His solo work is becoming deep and aggressive, though, dense with drive, heavy beat and increasingly sophisticated rhythms. From opening "Gosh" through the utterly odd closing ballad, "Girl," a bass-heavy jam that evolves into its own dub version, Jamie xx proves adept at exploring the intersection of hip hop, Jamaican dub music, strange New York post-disco, British grime music and gritty new-era rhythm and blues.

Those biding their time until the new xx album will be relieved to know that members Oliver Sim and Romy Madley Croft appear on "In Colour." The Sim-sung "Stranger in a Room," combines his sexy, whispered baritone with a sparse beat that gradually builds in complexity. Madley Croft adds her half-talked moan to the anthemic "Seesaw" and the thumpy, inspirational ballad "Loud Places." Hot Atlanta rapper Young Thug adds more depth to his increasingly surprising discography with "I Know There's Gonna Be (Good Times)."

Sam Prekop, "The Republic" (Thrill Jockey).

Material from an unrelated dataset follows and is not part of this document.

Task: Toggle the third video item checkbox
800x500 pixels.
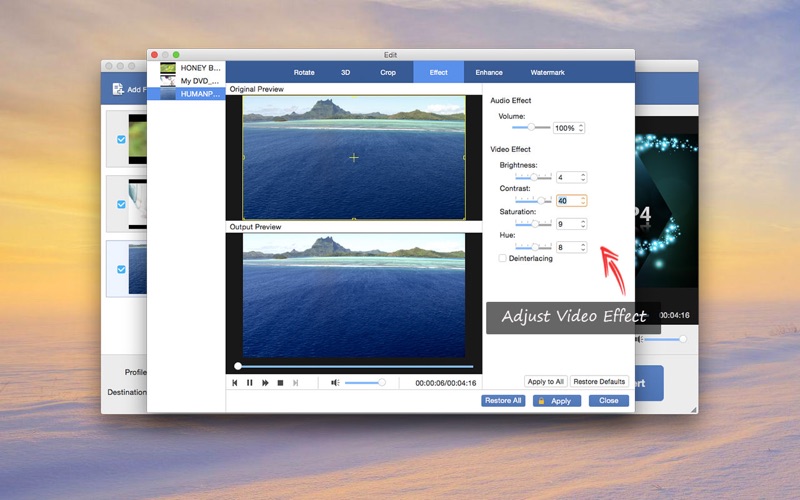Action: point(121,269)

Best known for his avant-pop work first with Shrimp Boat and then with the Sea and Cake, the Chicago artist Prekop explores whole other realms on "The Republic." An instrumental album composed entirely on modular synthesizers, the 15 pieces within hum with oddly soothing tones and rhythms, like New Age music swimming through mystical Roger Dean-esque topographic oceans.

Prekop, who will perform at the Hotel Cafe on June 8 (relocated from the El Rey Theatre), is an established visual artist, as well, and merges the disciplines on "The Republic." Pieces such as "The Republic 3," one of a series of nine on the album, have a painterly feel to them, like minimalist abstracts. "Weather Vane" thrives on propellent rhythmic momentum, and suggests "Autobahn"-era Kraftwerk. Like much of the album, "The Meditative" loops and warbles like a quasar.